ChatGLM-6B
ChatGLM-6B copied to clipboard
[BUG/Help] <title> can't inference based on "inputs_embeds"
Is there an existing issue for this?
- [X] I have searched the existing issues
Current Behavior
Forwarding from embeddings:
input_ids = tokenizer.encode(text + tokenizer.eos_token, return_tensors='pt').cuda()
embeddings = model.get_input_embeddings()(input_ids)
model(inputs_embeds=embeddings)
leads to error:
---------------------------------------------------------------------------
AttributeError Traceback (most recent call last)
[<ipython-input-15-8dbf228dd452>](https://localhost:8080/#) in <cell line: 5>()
3 # tokenized_text = tokenizer.convert_ids_to_tokens(input_ids[0])
4 embeddings = model.get_input_embeddings()(input_ids)
----> 5 model(inputs_embeds=embeddings)
6 # model(input_ids=input_ids)
7 frames
[/usr/local/lib/python3.10/dist-packages/torch/nn/modules/module.py](https://localhost:8080/#) in _wrapped_call_impl(self, *args, **kwargs)
1516 return self._compiled_call_impl(*args, **kwargs) # type: ignore[misc]
1517 else:
-> 1518 return self._call_impl(*args, **kwargs)
1519
1520 def _call_impl(self, *args, **kwargs):
[/usr/local/lib/python3.10/dist-packages/torch/nn/modules/module.py](https://localhost:8080/#) in _call_impl(self, *args, **kwargs)
1525 or _global_backward_pre_hooks or _global_backward_hooks
1526 or _global_forward_hooks or _global_forward_pre_hooks):
-> 1527 return forward_call(*args, **kwargs)
1528
1529 try:
[/usr/local/lib/python3.10/dist-packages/accelerate/hooks.py](https://localhost:8080/#) in new_forward(module, *args, **kwargs)
162 output = module._old_forward(*args, **kwargs)
163 else:
--> 164 output = module._old_forward(*args, **kwargs)
165 return module._hf_hook.post_forward(module, output)
166
[~/.cache/huggingface/modules/transformers_modules/THUDM/chatglm2-6b/7fabe56db91e085c9c027f56f1c654d137bdba40/modeling_chatglm.py](https://localhost:8080/#) in forward(self, input_ids, position_ids, attention_mask, past_key_values, inputs_embeds, labels, use_cache, output_attentions, output_hidden_states, return_dict, return_last_logit)
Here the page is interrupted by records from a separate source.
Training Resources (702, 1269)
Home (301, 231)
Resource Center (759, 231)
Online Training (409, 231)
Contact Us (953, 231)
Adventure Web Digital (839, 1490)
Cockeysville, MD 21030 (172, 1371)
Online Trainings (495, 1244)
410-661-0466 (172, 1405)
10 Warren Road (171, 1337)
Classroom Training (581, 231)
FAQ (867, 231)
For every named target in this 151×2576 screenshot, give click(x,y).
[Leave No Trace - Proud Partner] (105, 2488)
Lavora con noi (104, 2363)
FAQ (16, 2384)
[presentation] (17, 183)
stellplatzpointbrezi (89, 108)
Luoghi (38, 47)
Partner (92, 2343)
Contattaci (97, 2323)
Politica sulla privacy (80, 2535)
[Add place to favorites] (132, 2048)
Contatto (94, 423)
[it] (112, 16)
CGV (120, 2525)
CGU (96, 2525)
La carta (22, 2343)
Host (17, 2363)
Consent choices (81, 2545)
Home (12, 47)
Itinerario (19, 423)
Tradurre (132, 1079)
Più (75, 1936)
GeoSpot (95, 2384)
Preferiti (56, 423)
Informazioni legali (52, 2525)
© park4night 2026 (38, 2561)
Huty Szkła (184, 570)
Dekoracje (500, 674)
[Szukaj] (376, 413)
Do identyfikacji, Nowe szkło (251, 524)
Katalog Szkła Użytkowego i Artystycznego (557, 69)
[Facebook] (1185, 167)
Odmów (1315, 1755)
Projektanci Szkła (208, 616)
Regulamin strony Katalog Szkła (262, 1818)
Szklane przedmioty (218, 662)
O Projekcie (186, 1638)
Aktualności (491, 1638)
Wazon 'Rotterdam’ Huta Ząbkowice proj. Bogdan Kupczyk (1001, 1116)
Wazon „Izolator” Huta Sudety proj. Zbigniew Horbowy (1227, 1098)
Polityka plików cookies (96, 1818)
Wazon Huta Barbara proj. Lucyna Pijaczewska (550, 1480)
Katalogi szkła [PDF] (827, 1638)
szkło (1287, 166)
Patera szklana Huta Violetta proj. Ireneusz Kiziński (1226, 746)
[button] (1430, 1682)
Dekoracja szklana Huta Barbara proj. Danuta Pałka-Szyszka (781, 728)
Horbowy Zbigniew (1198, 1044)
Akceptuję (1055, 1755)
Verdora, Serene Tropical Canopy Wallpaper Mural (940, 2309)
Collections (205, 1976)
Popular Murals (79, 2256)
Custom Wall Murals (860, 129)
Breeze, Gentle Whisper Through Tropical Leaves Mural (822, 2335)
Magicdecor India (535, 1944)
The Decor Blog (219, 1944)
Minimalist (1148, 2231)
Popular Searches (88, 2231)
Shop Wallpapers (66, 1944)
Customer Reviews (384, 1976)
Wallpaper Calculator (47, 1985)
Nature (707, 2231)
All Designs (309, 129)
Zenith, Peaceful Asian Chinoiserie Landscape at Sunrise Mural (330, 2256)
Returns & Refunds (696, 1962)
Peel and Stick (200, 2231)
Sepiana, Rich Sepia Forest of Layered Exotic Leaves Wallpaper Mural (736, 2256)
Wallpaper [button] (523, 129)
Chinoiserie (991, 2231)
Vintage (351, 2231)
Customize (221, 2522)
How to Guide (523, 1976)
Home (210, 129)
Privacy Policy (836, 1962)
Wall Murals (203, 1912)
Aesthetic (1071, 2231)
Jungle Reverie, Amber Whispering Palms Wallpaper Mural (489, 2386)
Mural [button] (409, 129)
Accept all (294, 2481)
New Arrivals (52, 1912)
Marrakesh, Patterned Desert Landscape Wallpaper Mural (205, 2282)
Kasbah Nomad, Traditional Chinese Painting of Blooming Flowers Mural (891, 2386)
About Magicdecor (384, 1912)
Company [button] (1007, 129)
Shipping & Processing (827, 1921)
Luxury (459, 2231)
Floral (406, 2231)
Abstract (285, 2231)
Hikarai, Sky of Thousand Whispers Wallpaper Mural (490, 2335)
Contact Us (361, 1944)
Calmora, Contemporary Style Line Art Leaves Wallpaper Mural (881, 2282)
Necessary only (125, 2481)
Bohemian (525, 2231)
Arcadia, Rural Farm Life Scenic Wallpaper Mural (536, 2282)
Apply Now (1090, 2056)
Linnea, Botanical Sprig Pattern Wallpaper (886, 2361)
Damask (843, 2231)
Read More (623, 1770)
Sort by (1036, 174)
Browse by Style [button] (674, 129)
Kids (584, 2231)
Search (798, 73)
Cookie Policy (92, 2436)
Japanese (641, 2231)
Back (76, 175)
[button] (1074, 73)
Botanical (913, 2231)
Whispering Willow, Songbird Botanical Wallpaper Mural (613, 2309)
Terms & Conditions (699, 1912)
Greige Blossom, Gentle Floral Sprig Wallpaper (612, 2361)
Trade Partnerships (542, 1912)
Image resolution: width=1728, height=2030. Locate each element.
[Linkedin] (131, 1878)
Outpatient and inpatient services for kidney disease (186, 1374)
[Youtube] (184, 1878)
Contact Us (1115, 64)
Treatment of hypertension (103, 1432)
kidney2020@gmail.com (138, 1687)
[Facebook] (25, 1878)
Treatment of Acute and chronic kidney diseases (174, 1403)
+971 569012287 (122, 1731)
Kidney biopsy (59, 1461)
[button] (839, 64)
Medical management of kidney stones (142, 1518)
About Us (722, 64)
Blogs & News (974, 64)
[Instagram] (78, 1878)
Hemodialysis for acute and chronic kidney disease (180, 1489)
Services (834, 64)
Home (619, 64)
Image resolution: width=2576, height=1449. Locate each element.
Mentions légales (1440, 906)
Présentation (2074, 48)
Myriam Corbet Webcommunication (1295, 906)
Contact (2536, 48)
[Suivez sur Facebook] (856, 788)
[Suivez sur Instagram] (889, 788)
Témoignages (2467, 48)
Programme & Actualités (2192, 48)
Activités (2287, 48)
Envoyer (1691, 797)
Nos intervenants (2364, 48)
935 return_dict = return_dict if return_dict is not None else self.config.use_return_dict
936
--> 937 transformer_outputs = self.transformer(
938 input_ids=input_ids,
939 position_ids=position_ids,
[/usr/local/lib/python3.10/dist-packages/torch/nn/modules/module.py](https://localhost:8080/#) in _wrapped_call_impl(self, *args, **kwargs)
1516 return self._compiled_call_impl(*args, **kwargs) # type: ignore[misc]
1517 else:
-> 1518 return self._call_impl(*args, **kwargs)
1519
1520 def _call_impl(self, *args, **kwargs):
[/usr/local/lib/python3.10/dist-packages/torch/nn/modules/module.py](https://localhost:8080/#) in _call_impl(self, *args, **kwargs)
1525 or _global_backward_pre_hooks or _global_backward_hooks
1526 or _global_forward_hooks or _global_forward_pre_hooks):
-> 1527 return forward_call(*args, **kwargs)
1528
1529 try:
[/usr/local/lib/python3.10/dist-packages/accelerate/hooks.py](https://localhost:8080/#) in new_forward(module, *args, **kwargs)
162 output = module._old_forward(*args, **kwargs)
163 else:
--> 164 output = module._old_forward(*args, **kwargs)
165 return module._hf_hook.post_forward(module, output)
166
[~/.cache/huggingface/modules/transformers_modules/THUDM/chatglm2-6b/7fabe56db91e085c9c027f56f1c654d137bdba40/modeling_chatglm.py](https://localhost:8080/#) in forward(self, input_ids, position_ids, attention_mask, full_attention_mask, past_key_values, inputs_embeds, use_cache, output_hidden_states, return_dict)
802 return_dict = return_dict if return_dict is not None else self.config.use_return_dict
803
--> 804 batch_size, seq_length = input_ids.shape
805
806 if inputs_embeds is None:
AttributeError: 'NoneType' object has no attribute 'shape'
While forwarding with input ids is fine, like:
input_ids = tokenizer.encode(text + tokenizer.eos_token, return_tensors='pt').cuda()
embeddings = model.get_input_embeddings()(input_ids)
# model(inputs_embeds=embeddings)
model(input_ids=input_ids)
Expected Behavior
Forwarding with input ids or embeddings should have the same behavior.
Steps To Reproduce
Run the code:
tokenizer = AutoTokenizer.from_pretrained("THUDM/chatglm2-6b", trust_remote_code=True)
model = AutoModelForCausalLM.from_pretrained("THUDM/chatglm2-6b", trust_remote_code=True,device_map="auto",load_in_8bit=True)
model = model.eval()
text = "1+1=?"
input_ids = tokenizer.encode(text + tokenizer.eos_token, return_tensors='pt').cuda()
embeddings = model.get_input_embeddings()(input_ids)
model(inputs_embeds=embeddings)
Environment
Google Colab
Anything else?
No response
I have the same issue, do you solve it?